[Item coordinate data]
________________

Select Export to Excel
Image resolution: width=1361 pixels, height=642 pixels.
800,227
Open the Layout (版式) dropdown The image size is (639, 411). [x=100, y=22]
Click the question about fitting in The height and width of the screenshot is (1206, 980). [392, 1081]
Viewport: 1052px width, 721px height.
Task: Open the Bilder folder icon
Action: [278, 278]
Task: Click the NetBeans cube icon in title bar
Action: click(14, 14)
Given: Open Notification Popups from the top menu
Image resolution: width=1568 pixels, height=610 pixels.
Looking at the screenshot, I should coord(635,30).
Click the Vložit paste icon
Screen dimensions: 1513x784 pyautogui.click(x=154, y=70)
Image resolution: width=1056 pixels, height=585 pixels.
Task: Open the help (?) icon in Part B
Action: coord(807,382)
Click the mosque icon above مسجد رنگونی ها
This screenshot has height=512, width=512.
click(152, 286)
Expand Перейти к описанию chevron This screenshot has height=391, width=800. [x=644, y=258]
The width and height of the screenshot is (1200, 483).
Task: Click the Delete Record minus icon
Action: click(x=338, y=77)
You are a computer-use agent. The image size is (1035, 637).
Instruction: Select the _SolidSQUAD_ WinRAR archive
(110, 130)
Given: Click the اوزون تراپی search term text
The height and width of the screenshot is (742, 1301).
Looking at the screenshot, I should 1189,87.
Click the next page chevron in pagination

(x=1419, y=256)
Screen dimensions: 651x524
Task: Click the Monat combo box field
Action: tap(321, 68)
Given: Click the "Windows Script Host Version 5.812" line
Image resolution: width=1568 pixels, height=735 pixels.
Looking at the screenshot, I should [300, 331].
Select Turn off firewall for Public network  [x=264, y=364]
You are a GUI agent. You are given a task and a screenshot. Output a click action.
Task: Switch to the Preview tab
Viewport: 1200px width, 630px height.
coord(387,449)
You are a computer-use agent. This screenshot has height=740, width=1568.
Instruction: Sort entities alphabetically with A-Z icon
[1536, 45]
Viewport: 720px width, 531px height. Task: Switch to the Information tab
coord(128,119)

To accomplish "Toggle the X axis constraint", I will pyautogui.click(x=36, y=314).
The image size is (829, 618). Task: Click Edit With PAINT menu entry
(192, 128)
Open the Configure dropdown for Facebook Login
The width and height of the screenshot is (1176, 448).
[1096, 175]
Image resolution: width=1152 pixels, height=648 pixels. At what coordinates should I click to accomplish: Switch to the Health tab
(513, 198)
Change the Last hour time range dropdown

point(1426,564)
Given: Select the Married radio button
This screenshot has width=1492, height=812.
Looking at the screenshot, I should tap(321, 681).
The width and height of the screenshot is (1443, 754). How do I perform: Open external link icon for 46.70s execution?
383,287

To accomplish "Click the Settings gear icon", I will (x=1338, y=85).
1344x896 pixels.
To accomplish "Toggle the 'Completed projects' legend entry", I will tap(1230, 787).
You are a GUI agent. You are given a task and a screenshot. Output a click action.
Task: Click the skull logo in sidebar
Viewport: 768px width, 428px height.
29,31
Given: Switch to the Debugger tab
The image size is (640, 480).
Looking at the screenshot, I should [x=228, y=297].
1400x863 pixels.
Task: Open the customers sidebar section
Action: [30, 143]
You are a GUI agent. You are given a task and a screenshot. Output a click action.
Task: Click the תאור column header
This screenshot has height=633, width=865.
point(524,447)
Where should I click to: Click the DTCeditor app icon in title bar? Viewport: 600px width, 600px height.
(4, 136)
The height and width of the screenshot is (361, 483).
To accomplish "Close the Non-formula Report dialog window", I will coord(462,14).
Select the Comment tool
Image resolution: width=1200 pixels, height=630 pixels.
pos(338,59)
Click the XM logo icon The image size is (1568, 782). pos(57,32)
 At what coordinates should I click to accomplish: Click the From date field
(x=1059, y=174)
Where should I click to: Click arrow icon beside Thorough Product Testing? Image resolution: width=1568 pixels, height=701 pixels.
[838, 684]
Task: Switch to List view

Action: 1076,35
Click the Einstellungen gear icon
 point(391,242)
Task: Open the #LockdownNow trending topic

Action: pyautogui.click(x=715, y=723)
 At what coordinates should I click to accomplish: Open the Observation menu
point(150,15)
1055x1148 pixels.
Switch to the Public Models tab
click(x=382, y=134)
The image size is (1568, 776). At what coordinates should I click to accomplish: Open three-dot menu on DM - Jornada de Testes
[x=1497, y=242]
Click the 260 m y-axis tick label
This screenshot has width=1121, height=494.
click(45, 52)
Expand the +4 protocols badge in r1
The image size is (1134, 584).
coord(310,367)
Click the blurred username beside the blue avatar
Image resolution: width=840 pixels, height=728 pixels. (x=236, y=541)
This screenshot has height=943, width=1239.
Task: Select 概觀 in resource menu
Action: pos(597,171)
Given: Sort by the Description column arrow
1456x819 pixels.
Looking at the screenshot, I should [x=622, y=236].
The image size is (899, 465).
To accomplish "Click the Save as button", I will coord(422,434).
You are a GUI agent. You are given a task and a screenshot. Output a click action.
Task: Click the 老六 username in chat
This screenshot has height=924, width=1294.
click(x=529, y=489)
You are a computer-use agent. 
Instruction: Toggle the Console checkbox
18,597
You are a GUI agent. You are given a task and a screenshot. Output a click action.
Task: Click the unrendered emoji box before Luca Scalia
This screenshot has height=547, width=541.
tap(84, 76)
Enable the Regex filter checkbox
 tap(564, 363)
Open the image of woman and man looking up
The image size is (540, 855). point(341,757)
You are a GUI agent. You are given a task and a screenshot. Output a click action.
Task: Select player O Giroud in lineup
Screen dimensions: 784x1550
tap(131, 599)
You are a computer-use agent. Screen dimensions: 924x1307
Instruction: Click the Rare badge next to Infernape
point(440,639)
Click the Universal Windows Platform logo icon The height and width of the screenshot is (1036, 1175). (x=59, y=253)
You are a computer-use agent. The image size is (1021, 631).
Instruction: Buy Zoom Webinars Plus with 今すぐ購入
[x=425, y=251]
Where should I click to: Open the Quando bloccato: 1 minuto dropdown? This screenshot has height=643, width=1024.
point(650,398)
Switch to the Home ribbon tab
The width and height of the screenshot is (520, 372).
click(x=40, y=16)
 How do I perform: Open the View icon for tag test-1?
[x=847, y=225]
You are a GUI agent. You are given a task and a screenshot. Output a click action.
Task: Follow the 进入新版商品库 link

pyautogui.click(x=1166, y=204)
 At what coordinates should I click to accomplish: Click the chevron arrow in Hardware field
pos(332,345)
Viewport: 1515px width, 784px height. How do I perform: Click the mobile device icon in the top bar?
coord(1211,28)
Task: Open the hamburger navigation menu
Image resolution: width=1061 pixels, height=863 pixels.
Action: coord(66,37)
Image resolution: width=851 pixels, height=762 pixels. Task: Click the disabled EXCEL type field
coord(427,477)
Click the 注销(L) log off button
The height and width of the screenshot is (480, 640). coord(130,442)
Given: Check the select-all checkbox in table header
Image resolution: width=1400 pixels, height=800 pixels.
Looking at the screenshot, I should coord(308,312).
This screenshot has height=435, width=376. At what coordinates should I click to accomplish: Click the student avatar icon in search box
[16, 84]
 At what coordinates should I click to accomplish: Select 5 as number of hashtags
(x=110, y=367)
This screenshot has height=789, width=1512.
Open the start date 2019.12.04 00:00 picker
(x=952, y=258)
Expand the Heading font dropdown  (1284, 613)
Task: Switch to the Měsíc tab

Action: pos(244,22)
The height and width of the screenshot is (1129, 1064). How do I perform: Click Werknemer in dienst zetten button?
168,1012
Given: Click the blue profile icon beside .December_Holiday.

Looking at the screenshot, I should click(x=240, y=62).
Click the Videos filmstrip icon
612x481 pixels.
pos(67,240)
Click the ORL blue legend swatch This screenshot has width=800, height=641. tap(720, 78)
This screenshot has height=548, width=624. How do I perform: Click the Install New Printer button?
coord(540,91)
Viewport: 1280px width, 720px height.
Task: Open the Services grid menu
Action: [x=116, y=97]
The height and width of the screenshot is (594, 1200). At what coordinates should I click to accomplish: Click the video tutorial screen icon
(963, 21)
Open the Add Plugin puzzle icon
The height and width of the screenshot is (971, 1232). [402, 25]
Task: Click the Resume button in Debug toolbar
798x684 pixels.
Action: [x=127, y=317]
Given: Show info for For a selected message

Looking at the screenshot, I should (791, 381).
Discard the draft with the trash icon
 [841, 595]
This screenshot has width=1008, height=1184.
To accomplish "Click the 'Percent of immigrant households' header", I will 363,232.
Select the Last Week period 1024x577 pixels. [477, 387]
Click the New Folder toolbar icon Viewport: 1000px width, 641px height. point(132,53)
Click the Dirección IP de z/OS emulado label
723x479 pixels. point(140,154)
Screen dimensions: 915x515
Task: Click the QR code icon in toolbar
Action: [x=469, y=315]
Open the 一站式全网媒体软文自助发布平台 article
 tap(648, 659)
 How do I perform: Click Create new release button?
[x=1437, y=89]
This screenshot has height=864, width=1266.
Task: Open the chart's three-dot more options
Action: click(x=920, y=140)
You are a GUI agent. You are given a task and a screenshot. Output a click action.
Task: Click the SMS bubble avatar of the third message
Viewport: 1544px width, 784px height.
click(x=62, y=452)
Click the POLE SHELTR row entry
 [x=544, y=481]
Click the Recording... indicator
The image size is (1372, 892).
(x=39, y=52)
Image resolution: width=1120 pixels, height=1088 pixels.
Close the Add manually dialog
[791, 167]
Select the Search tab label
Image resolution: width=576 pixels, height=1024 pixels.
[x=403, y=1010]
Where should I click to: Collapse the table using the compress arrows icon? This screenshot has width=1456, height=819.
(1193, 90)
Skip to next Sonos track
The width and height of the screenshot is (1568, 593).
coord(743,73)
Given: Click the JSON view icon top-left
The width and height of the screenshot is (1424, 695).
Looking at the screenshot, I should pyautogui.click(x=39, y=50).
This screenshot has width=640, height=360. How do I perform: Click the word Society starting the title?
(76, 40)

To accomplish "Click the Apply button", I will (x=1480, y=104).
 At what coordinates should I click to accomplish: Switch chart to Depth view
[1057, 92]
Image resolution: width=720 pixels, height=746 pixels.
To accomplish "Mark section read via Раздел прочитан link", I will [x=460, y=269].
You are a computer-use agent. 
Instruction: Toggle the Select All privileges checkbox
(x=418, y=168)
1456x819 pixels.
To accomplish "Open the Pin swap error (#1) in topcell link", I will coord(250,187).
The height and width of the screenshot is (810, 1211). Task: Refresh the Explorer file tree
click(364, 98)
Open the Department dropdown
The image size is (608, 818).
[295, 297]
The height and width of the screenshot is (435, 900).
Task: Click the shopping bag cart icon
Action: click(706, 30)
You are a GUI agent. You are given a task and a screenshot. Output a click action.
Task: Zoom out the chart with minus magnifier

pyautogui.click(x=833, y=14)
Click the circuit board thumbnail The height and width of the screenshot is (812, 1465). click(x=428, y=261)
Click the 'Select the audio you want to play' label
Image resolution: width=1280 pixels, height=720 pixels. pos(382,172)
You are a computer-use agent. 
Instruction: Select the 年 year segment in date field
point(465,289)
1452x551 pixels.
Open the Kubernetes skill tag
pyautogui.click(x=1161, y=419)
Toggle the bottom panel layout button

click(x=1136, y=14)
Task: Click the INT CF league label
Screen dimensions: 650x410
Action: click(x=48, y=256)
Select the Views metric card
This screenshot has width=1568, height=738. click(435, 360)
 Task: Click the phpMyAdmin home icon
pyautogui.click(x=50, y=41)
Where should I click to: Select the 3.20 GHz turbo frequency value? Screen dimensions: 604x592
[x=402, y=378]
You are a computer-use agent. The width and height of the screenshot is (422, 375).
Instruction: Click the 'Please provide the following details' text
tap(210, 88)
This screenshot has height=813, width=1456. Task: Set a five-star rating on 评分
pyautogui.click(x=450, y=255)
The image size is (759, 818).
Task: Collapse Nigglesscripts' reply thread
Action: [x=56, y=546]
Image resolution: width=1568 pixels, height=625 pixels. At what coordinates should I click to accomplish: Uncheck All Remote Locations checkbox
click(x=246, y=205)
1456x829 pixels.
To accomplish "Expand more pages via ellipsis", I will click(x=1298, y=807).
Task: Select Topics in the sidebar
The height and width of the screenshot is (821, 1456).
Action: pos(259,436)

________________

STATED GOAL:
Return the lines of the rows above unchanged, from the line containing "Given: Switch to the Debugger tab" up to and including the line containing "Action: [30, 143]".

COMPLETED EXERCISE:
Given: Switch to the Debugger tab
The image size is (640, 480).
Looking at the screenshot, I should [x=228, y=297].
1400x863 pixels.
Task: Open the customers sidebar section
Action: [30, 143]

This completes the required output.